━━ EXTRAIT DU TEXTE

Pourquoi la spiritualité? La réponse d'un chaman...

Publié le par Rémi Remoussenard

Dans nos cultures qui ont tendance à se limiter au matérialisme et à reléguer le spirituel au passé ou aux cultures dites primitives, on peut se poser la question du sens, voire de l'utilité, de la spiritualité. Et aussi de comment, et pourquoi, les traditions spirituelles naissent, se transmettent et évoluent... Voyons ce que le chamanisme peut en dire avec, comme toujours, un regard pragmatique...

A l'origine: l'expérience mystique

Partons de l'extérieur du chamanisme, pour nous intéresser d'abord à d'autres voies. Beaucoup de traditions spirituelles commencent par l'expérience mystique d'un fondateur: Jésus, Bouddha, etc... C'est le chemin parcouru par ces fondateurs qui inspirera ceux qui les suivront sur leur propre voie, en transmettant diverses techniques telles que la prière, la méditation, la contemplation, le jeûne, etc... Même si l'on utilise rarement cette expression pour les qualifier, il s'agit bien de techniques de modification d'état de conscience.

Le chamanisme possède son propre lot de techniques visant à modifier l'état de conscience. Notre pratique occidentale utilise le tambour, le hochet, les chants... Et l'état de conscience modifié en question, que l'on appelle la transe, peut être qualifié d'état mystique.

Les cultures plus anciennes, que j'appellerai premières plutôt que primitives, font souvent appel à des substances psychotropes, telles que l'ayahuasca, décoction concentrée de deux plantes d'Amazonie. La science a élucidé le fonctionnement biochimique de cette préparation. Sa découverte, il y a plusieurs milliers d'années, par les indiens d'Amérique du sud, reste par contre bien énigmatique. Comme le rapporte l'anthropologue Jeremy Narby, la forêt amazonienne rassemble 80 000 espèces de plantes. Sachant que les deux plantes utilisées sont inopérantes seules, comment un peuple dit "primitif" a-t-il pu découvrir cette recette parmi les 6,4 milliards de combinaisons possibles? Et le mystère se creuse encore lorsque l'on sait que la partie de chaque plante utilisée a aussi son importance, ce qui multiplie encore le nombre de possibilités... Lorsque l'on interroge les indiens à ce propos, leur réponse est toujours la même, et est indéniablement spirituelle: ils ont reçu l'information de l'esprit de la plante...

━━━━
━━ DONNÉES FOURNIES

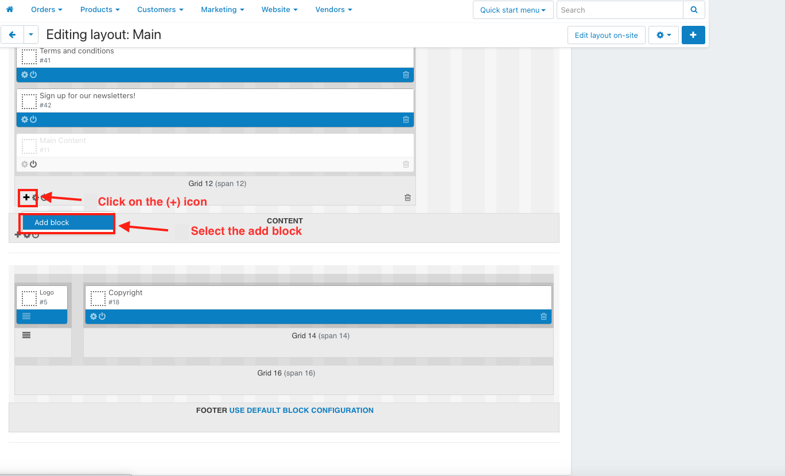Click the blue plus button top right

tap(693, 35)
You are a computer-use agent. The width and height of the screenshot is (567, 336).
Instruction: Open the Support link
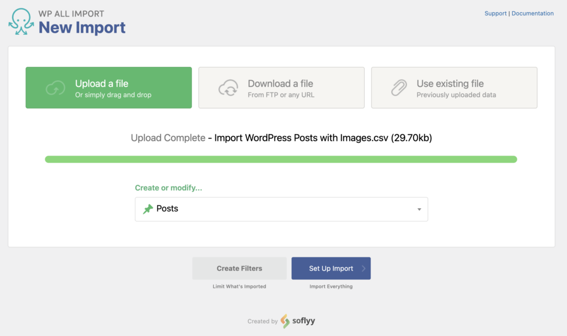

━━━━

**TRAVAIL DEMANDÉ**
#1 Selon l'extrait sur la spiritualité et le chamanisme, combien d'espèces de plantes la forêt amazonienne rassemble-t-elle ?
#2 Prolongez l'extrait sur la spiritualité et le chamanisme en reprenant juste après sa dernière phrase.

**RÉPONSES ATTENDUES**
#1 Elle rassemble 80 000 espèces de plantes.

#2
La transmission

Les voies spirituelles occidentales et orientales sont transmisses depuis longtemps, et avec très peu d'altérations, par l'écriture. Les peuples premiers ne disposent pas de ce moyen, et pourtant leur savoir perdure. Les indiens d'Amazonie connaissent l'utilisation de centaines, voire de milliers de plantes, aussi bien dans leur préparation que dans leur application. Est-ce que ce savoir, vaste et précis, peut vraiment être transmis oralement?

Toute personne ayant participé au jeu du "téléphone arabe", dans lequel un groupe échange oralement, de personne à personne, une histoire fixée au départ, a vu combien celle-ci était méconnaissable lorsque la dernière personne la racontait. Alors comment le savoir amazonien peut-il être transmis au travers de multiples générations sans perdre de sa substance? Si, en l'absence d'écriture, l'homme n'est pas un vecteur fiable, existe-t-il un autre vecteur?

L'hypothèse spirituelle

Dans la pratique de la religion chrétienne, pour obtenir des réponses à nos interrogations, on s'adresse aux saints, aux anges et archanges, à Marie, à Jésus, ou à Dieu. De manière similaire, les amérindiens s'adressent aux esprits des plantes, des animaux, des pierres, des lieux, et à d'autres esprits non incarnés... Ils donnent une grande place à l'esprit de la terre et celui du ciel, que l'on pourrait assimiler à Marie et à Dieu. Dans la tradition des sioux Lakotas, le "Grand Esprit", situé dans le ciel, est même considéré comme trop sacré pour que l'on s'adresse à lui directement, on fait donc appel à un intermédiaire, ce qui dans la religion chrétienne est appelé "intercession". Dans tous les cas, l'information vient, comme la recette de l'ayahuasca, de ceux que l'on peut appeler globalement "esprits", c'est ce terme générique que j'emploierai dans la suite de cet article. Je laisse le soin au lecteur, si besoin est, de remplacer dans sa lecture le terme "esprits" par d'autres mots qui seraient plus en accord avec ses croyances.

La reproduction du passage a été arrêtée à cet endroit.